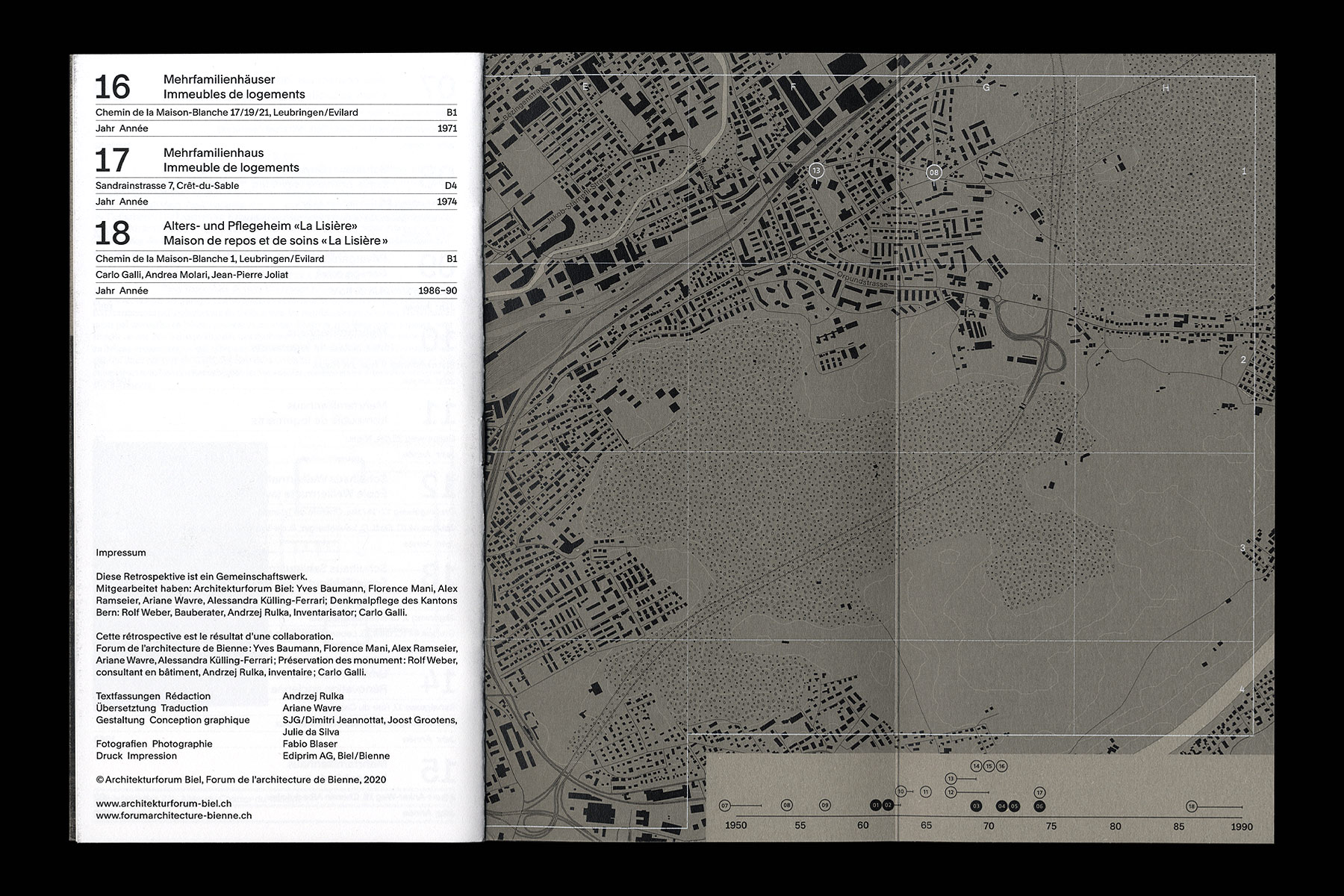Screen dimensions: 1344x896
Task: Select circled marker 13 on the city map
Action: (816, 171)
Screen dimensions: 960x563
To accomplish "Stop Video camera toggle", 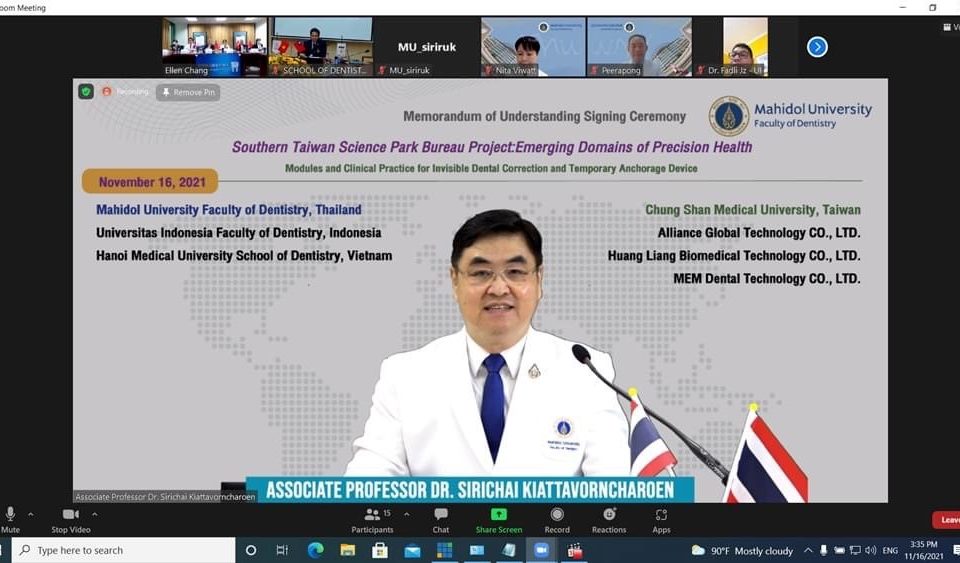I will click(71, 518).
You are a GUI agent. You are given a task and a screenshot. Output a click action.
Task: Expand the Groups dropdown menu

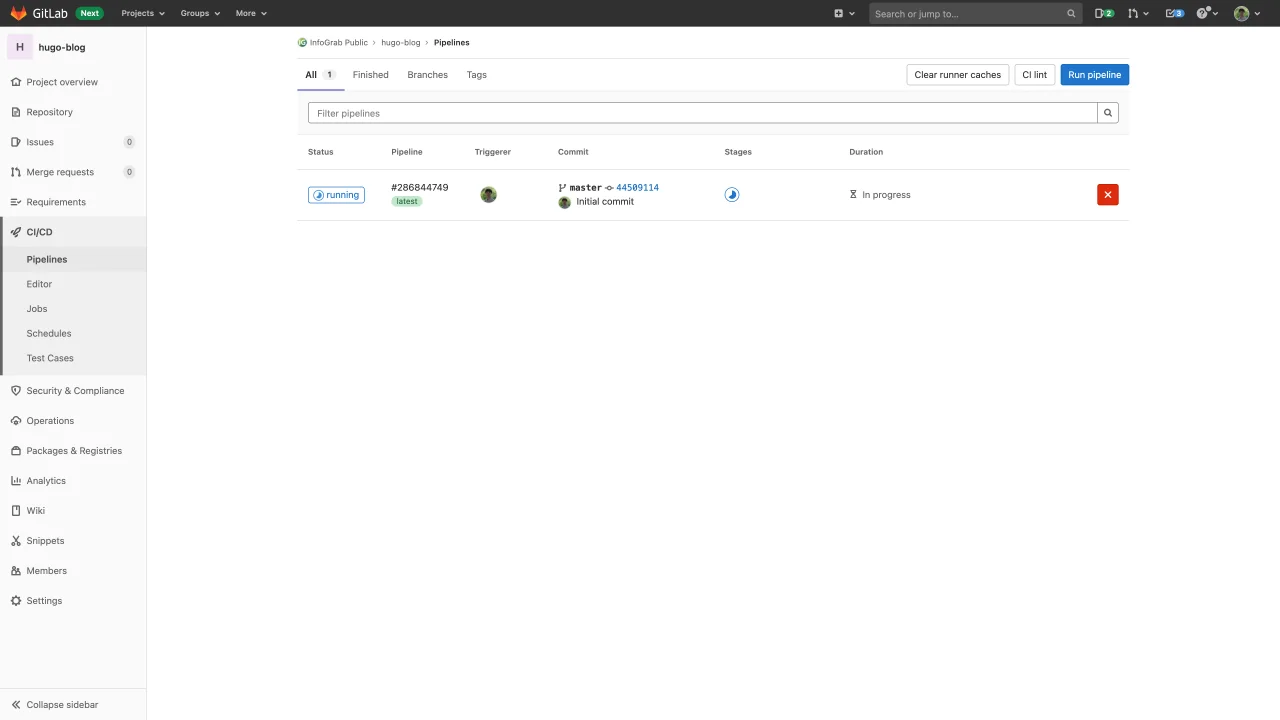pyautogui.click(x=200, y=13)
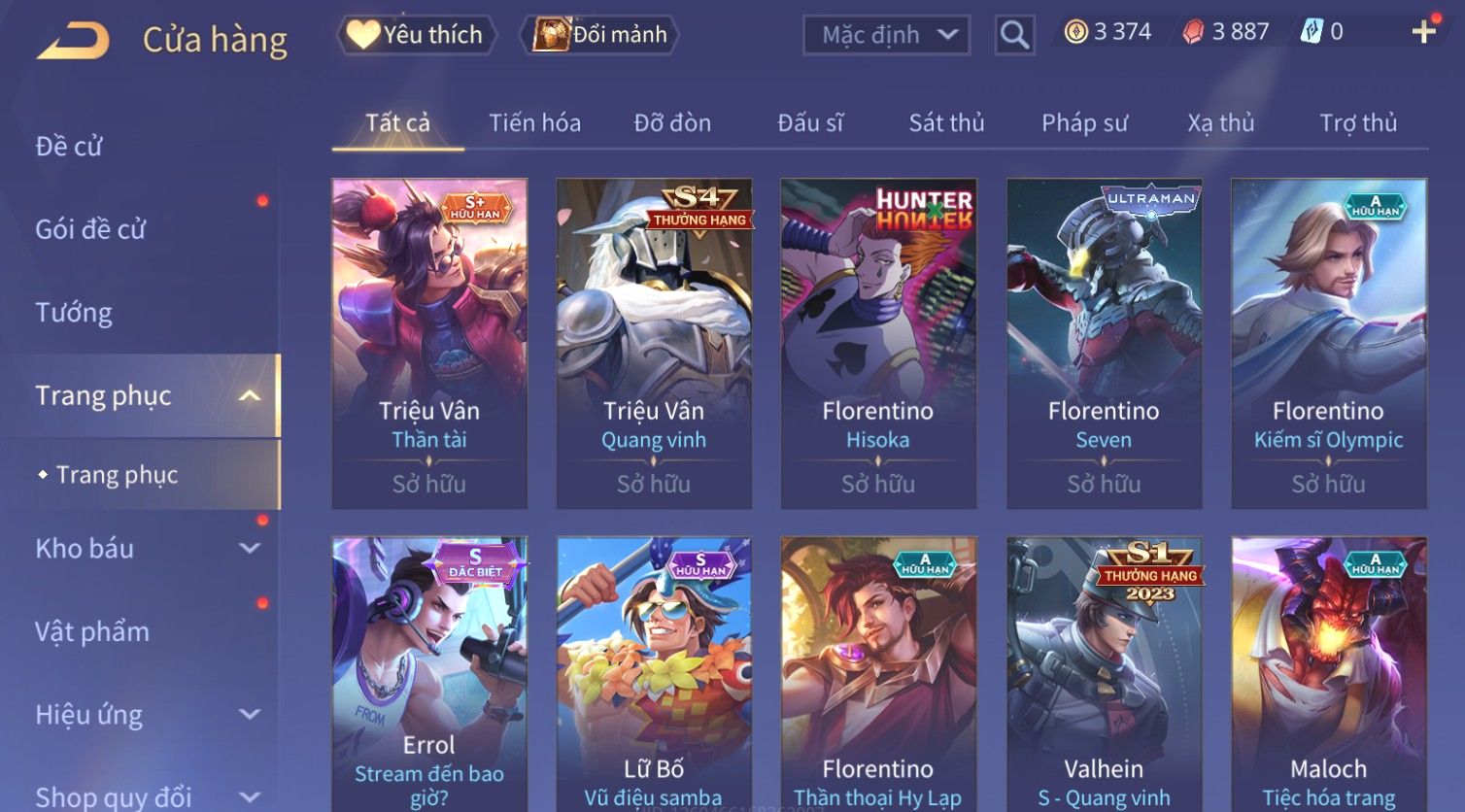Tap the golden back arrow icon
The image size is (1465, 812).
(x=73, y=40)
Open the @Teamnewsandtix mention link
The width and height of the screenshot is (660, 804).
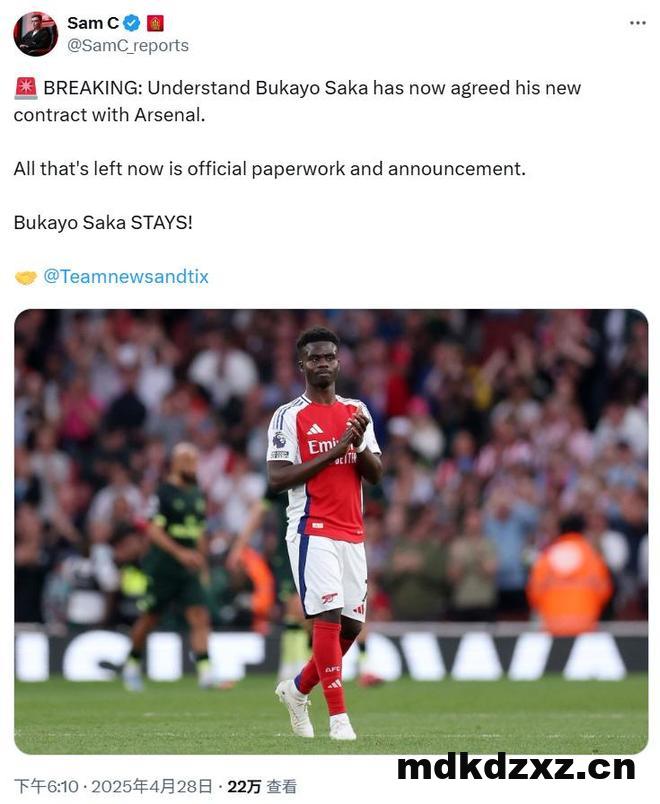(126, 276)

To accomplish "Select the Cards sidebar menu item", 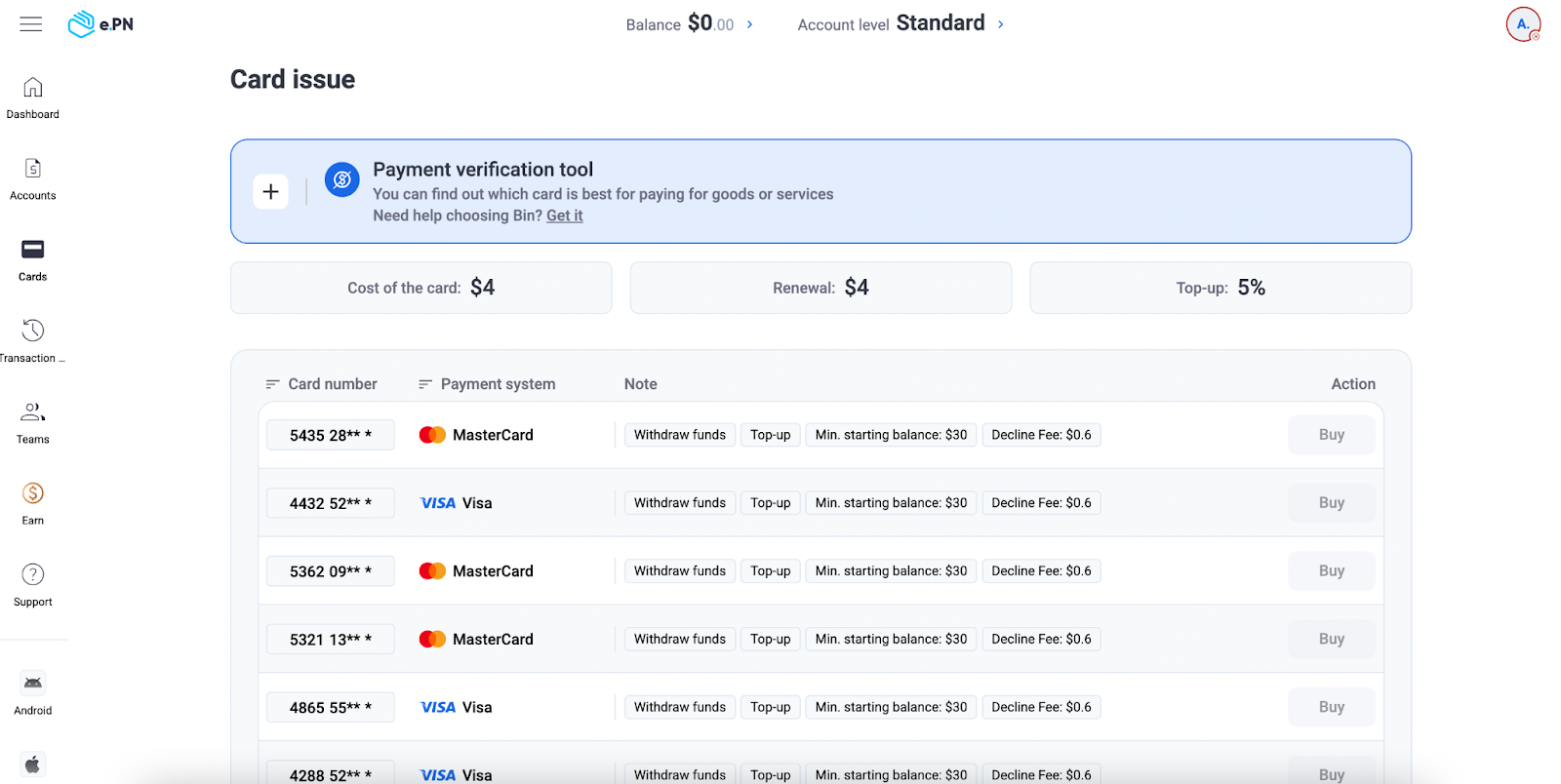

EXERCISE
All lines from the one containing "The width and" through the end of the data are to be restated exactly, with nothing else and without the pictures.

TASK RESPONSE
The width and height of the screenshot is (660, 804).
(126, 276)

To accomplish "Select the Cards sidebar menu item", 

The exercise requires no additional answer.